A couple of hours later and a few miles away, our client was struck by a vehicle and suffered catastrophic brain injuries. We sued the vehicle operator for striking her. But we also sued the nursing home and its out-of-state corporate home office for negligence and elder abuse: for failing to provide the necessary staff and for failing to protect her from a known “elopement” problem.

Through our investigation process, we discovered that the corporation had been cutting staffing to increase profits consistently for the past five years. We also uncovered evidence that the nursing home had previously been punished for failing to protect senior citizen “wanderers.”

The outcome: This tragic case was resolved in confidential mediation, one of the highest settlements in California history. Beyond the huge pain and suffering payment, we sent a message to the worst offenders in the nursing home industry to fix the problem or face the consequences. By the time the case closed, we had 62 banker’s boxes filled with that file.


Vehicle Accident Case Study

Our client was slowly wheeling her shopping cart back to her car at a Safeway outside parking lot. The defendant backed up without looking around, struck her, and she suffered personal injury, including a broken arm and neurological pain.

We proved that had the defendant simply turned his head, he would have seen our client walking behind his car. Instead, the defendant chose not to look in his rearview mirror and ignored a known blind spot. He acted negligently by not backing out slowly and cautiously in a shopping center frequented by thousands of elderly customers from the nearby senior living community.

The outcome: Within six to eight months, the case was resolved through confidential mediation. Our client received a very fair award.


Catastrophic Industrial Accident Case Study

Refineries are dangerous places to work. Injuries and deaths are all too common.

A refinery coworker was putting out small amounts of slag fire. When he turned on the hose to help him extinguish this small fire, valves and backflow preventers failed, and propane gushed out instead of water. A huge fire exploded. Our client suffered significant second- and third-degree burns, broken bones, and psychological trauma.

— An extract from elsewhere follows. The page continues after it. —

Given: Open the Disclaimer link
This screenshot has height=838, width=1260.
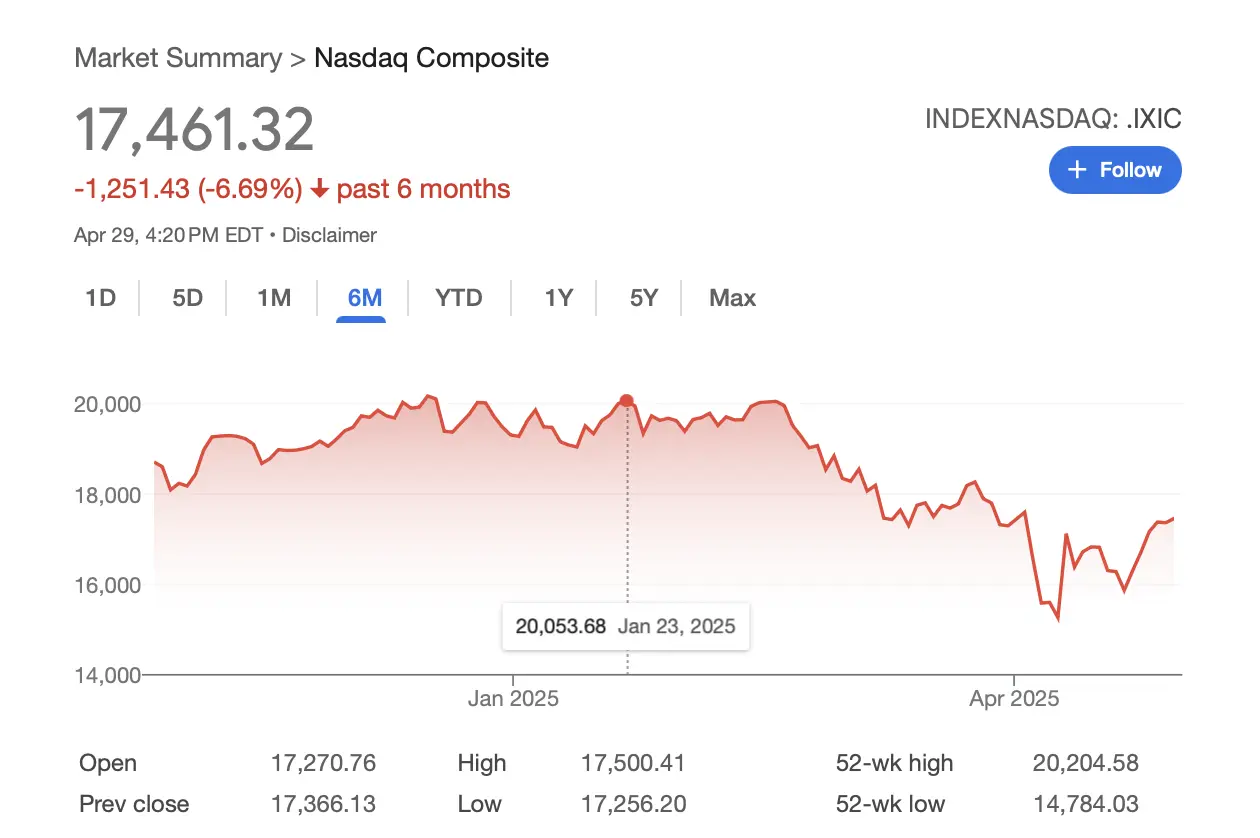Looking at the screenshot, I should 329,236.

An oil company with endless amounts of money for defense and some of the toughest defense counsel there are owned the refinery. It took an enormous amount of pulling to get information out of them to prove our case, but we did it.

We tracked refinery maintenance records over years and discovered that maintenance and the safety culture had been cut back significantly year after year to increase profits. As maintenance and manpower decreased, injuries increased in proportion. Many of the refinery’s 60,000 valves became encrusted and corroded, piping wore out, and backflow preventers stopped working. The deeper real root cause: a conscious decision by the bean counters to cut costs.

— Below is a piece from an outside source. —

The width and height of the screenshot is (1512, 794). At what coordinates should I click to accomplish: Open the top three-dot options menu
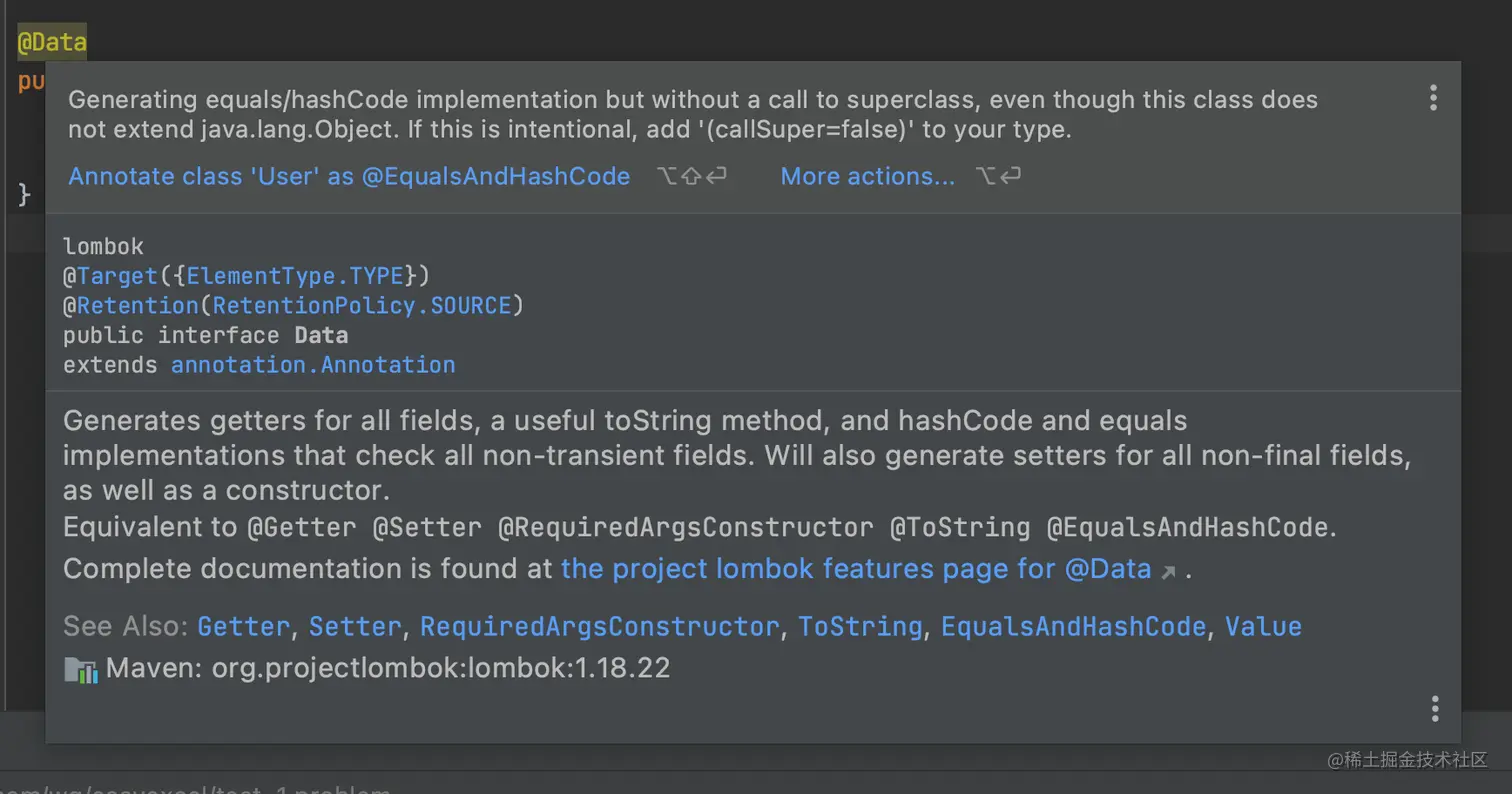pyautogui.click(x=1433, y=98)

The outcome: At the 11th hour, while the court was picking a jury, the case was resolved on the courthouse steps. The allegations we made forced them to settle because, ultimately, the defendant didn’t want to face potential punitive damage exposure before a jury. Our client received a substantial confidential amount.

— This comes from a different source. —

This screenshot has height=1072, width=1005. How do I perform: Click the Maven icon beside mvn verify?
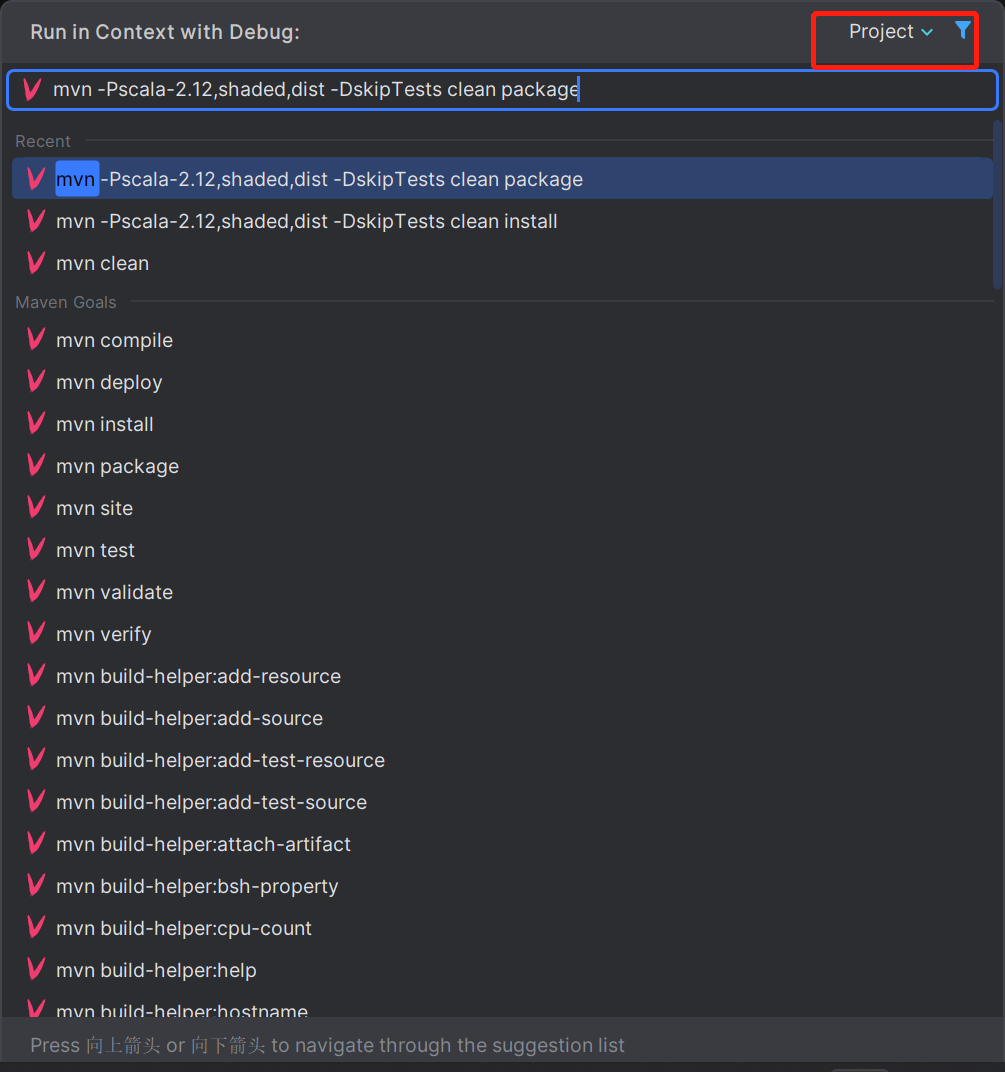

Trip and Fall Case Study 1

A migrant worker, picking fruit in the Central Valley, had no access to shower facilities where he lived, so he washed in an irrigation canal. One weeknight, he and fellow workers headed to the canal to get cleaned up after a long day in the fields. The young man walked across a wooden board that traversed the canal, as he had done every day. This time, though, the board moved and he fell headfirst into the irrigation ditch. In a terrible twist of fate, he was rendered paralyzed from the neck down.

He became our client. The public entity responsible for the canal system said our client was drinking, dove into the canal from the side, and hit his head on the bottom. The defendant said that our client was lying about walking across a board. They said it didn’t even exist. The workers who were with him at the time of the accident had left for Mexico, so we had no witnesses to testify in his behalf.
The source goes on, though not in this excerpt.